Task prompt
The result should be an exact copy of the entries that follow, with no pictures included.

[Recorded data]
- - - -
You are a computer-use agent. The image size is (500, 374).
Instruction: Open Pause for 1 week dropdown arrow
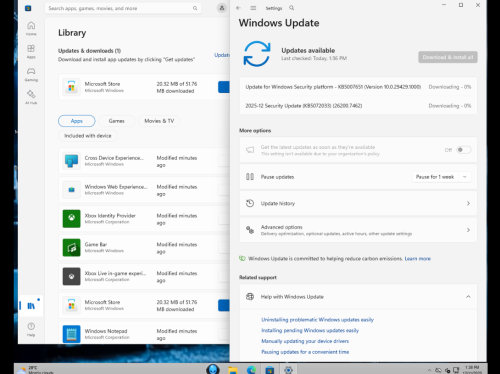click(465, 177)
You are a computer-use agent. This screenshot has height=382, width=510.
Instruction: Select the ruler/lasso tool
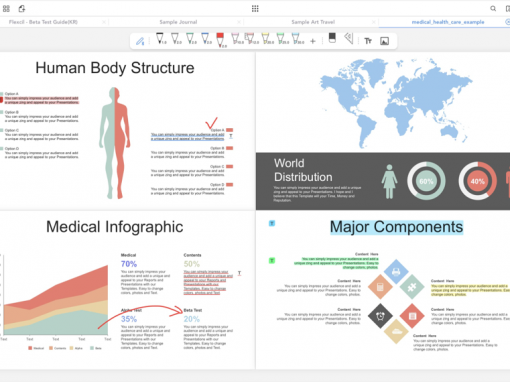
- - - -
Result
You are a computer-use agent. The image size is (500, 374).
Instruction: Open Pause for 1 week dropdown arrow
click(465, 177)
You are a computer-use agent. This screenshot has height=382, width=510.
Instruction: Select the ruler/lasso tool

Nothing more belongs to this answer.